We can have hot water in all showers, baths, lavatories, bidets and kitchen sinks, at any time, day or night. Since such system is placed on the roof of the buildings, its low maintenance is confined to the cleansing of the collector glasses and spares the users the trouble and risk of damage within their appartments. The lower circulation of gas in the building increases safety to the user.


a) Builders

They can increase their margin of profit by the reduction of cost, offer more comfort to their clients and avoid the inconvenience caused by the maintenance of conventional systems.

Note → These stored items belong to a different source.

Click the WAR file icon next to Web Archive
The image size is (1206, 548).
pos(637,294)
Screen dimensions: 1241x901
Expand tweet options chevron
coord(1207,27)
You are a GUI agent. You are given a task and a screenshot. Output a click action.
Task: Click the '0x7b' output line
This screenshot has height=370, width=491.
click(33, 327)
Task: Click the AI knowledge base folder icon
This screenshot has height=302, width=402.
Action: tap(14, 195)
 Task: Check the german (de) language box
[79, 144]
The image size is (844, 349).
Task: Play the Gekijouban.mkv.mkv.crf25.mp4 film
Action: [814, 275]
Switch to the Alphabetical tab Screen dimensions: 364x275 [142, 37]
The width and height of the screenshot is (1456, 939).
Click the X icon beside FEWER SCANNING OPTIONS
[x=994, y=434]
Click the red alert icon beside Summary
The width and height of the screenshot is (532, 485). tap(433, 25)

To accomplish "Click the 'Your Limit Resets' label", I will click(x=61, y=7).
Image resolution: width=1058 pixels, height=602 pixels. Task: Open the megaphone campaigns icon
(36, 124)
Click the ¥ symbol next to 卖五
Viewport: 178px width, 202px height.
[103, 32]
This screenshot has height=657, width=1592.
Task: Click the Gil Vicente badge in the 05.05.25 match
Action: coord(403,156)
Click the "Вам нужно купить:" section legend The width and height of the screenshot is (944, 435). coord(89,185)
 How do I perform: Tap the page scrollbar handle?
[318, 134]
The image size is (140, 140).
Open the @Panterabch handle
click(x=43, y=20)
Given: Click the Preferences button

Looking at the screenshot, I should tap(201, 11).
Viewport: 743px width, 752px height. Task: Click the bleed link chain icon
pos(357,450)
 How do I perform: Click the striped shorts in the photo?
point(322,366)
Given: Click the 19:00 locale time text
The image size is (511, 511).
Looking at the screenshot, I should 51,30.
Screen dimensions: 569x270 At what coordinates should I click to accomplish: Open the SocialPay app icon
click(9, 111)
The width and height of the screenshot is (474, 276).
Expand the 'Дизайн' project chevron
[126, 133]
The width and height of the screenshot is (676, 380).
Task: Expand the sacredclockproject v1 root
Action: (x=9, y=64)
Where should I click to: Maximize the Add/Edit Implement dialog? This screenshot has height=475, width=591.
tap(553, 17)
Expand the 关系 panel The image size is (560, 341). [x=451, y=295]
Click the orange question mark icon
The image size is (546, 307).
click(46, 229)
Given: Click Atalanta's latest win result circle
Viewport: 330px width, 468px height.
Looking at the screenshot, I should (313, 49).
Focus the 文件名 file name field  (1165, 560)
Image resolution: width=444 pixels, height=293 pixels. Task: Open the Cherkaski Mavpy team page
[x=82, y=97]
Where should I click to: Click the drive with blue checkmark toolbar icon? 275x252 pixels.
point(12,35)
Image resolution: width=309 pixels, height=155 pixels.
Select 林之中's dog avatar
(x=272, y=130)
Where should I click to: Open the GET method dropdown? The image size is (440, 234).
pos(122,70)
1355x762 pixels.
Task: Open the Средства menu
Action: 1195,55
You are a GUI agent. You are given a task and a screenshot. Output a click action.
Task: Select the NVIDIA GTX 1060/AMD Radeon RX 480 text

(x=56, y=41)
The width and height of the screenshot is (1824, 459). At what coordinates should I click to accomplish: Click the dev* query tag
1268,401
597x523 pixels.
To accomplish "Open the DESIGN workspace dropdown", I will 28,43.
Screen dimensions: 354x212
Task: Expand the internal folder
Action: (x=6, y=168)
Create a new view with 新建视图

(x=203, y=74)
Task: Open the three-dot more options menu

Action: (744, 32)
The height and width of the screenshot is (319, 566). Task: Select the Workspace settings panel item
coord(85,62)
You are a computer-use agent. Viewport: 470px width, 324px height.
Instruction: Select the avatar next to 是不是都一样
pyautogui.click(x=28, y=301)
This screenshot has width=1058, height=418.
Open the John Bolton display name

b) Hoteliers and Hospital Owners

They can offer more comfort to their customers/patients and with substantial reduction of costs of electricity or gas.

c) Architects

Responsible for the success of a building (its beauty, function and comfort), they can offer their clients projects that use solar water heating systems (a modern inexpensive solution for water heating and air-conditioning) without altering their plans.

d) Users

By installing the solar water heating system, they would contribute to the preservation of the environment; the almost complete replacement of conventional systems by solar ones could avoid even the construction of new hydroelectric power plants. It would also contribute to their living standards, by having hot water in abundance at any time, day or night, and reducing the cost of the building and of the maintenance of their residences.


In order to install such a system, the decision should be taken even before the conception of the architectural project and the following stages be observed:

a) Techno economic feasibility study, taking into account the climate of the place where the building will be situated, its locality, its neighborhood and the maximum area available on the roof.

b) The integration of the various projects: the architect, the electric and hydraulic planners and, very often, the engineer in charge of the structural calculation must get together with the solar planner in order to proceed with the integration of their individual projects.

c) Calculation and Elaboration of the Project of a Solar Water Heating System: the calculation must take into account parameters such as the available area intended for the collection of energy and hot water storage, the local climate, shadows at each period of the day and each period of the year, the demand of hot water by the users, the building site.Sometimes, when such decisions have not been taken beforehand, as it should have been, the exact site of the construction on the building plot is a parameter to be taken into account by the calculation engineer. The result of the calculation will determine the dimensions and the ideal material of the collectors, their quantity, their position on the roof, their inclination, the volume of the tanks, the diameter of the tubes, the degree of the reduction obtainable in the installed power, the details of the electric auxiliary system and the necessity, or not, of calculating the re-circulation system.

d) The installation of the Solar System: in order that the central solar water heating system may work adequately, it is essential that the electric and the hydraulic projects, adapted according to the new situation, be carried out correctly, that the dimensions, coatings and protections of the collectors and the tanks comply with specifications of the project, and that its installation adhere rigorously to the distances, inclinations and positions as specified in the project.